# Task objective
Word for word, return the lines from the top of the listing to the line containing "Click the magnifier", both ends included, and no others.

++++++++

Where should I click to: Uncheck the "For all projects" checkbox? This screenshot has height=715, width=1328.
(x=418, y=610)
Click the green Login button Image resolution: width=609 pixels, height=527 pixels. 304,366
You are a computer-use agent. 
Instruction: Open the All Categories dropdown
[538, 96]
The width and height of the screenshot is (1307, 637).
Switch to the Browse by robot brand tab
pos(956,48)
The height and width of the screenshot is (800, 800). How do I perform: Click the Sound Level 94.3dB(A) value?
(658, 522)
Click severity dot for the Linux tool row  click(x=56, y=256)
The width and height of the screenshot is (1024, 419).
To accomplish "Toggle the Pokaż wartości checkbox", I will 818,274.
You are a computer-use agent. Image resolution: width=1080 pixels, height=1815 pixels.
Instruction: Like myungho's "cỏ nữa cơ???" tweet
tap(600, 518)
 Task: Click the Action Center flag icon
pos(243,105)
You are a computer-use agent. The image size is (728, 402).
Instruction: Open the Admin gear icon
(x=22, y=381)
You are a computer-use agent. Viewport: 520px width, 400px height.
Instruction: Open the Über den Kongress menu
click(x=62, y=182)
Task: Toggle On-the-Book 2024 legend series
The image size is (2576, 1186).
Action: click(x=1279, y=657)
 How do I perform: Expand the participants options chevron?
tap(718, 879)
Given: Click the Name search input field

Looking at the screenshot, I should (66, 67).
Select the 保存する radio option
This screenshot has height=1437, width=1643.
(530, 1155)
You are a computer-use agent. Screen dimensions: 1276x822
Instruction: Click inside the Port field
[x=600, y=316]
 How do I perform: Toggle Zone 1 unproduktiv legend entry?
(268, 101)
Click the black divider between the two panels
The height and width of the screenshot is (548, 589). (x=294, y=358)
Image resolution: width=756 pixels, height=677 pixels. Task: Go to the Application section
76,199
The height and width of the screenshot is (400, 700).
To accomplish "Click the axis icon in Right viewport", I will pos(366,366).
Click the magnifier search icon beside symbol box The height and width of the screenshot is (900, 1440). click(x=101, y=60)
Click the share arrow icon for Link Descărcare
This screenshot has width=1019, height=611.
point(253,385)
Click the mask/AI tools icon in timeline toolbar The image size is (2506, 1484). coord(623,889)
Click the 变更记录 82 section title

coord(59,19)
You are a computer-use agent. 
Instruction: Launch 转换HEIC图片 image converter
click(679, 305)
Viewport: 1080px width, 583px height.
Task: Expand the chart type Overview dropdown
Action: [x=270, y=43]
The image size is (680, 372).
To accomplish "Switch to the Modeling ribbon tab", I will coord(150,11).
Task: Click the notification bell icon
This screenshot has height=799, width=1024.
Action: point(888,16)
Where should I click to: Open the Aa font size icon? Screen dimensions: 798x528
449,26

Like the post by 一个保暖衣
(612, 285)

++++++++

# Expected answer
Where should I click to: Uncheck the "For all projects" checkbox? This screenshot has height=715, width=1328.
(x=418, y=610)
Click the green Login button Image resolution: width=609 pixels, height=527 pixels. 304,366
You are a computer-use agent. 
Instruction: Open the All Categories dropdown
[538, 96]
The width and height of the screenshot is (1307, 637).
Switch to the Browse by robot brand tab
pos(956,48)
The height and width of the screenshot is (800, 800). How do I perform: Click the Sound Level 94.3dB(A) value?
(658, 522)
Click severity dot for the Linux tool row  click(x=56, y=256)
The width and height of the screenshot is (1024, 419).
To accomplish "Toggle the Pokaż wartości checkbox", I will 818,274.
You are a computer-use agent. Image resolution: width=1080 pixels, height=1815 pixels.
Instruction: Like myungho's "cỏ nữa cơ???" tweet
tap(600, 518)
 Task: Click the Action Center flag icon
pos(243,105)
You are a computer-use agent. The image size is (728, 402).
Instruction: Open the Admin gear icon
(x=22, y=381)
You are a computer-use agent. Viewport: 520px width, 400px height.
Instruction: Open the Über den Kongress menu
click(x=62, y=182)
Task: Toggle On-the-Book 2024 legend series
The image size is (2576, 1186).
Action: click(x=1279, y=657)
 How do I perform: Expand the participants options chevron?
tap(718, 879)
Given: Click the Name search input field

Looking at the screenshot, I should (66, 67).
Select the 保存する radio option
This screenshot has height=1437, width=1643.
(530, 1155)
You are a computer-use agent. Screen dimensions: 1276x822
Instruction: Click inside the Port field
[x=600, y=316]
 How do I perform: Toggle Zone 1 unproduktiv legend entry?
(268, 101)
Click the black divider between the two panels
The height and width of the screenshot is (548, 589). (x=294, y=358)
Image resolution: width=756 pixels, height=677 pixels. Task: Go to the Application section
76,199
The height and width of the screenshot is (400, 700).
To accomplish "Click the axis icon in Right viewport", I will pos(366,366).
Click the magnifier search icon beside symbol box The height and width of the screenshot is (900, 1440). click(x=101, y=60)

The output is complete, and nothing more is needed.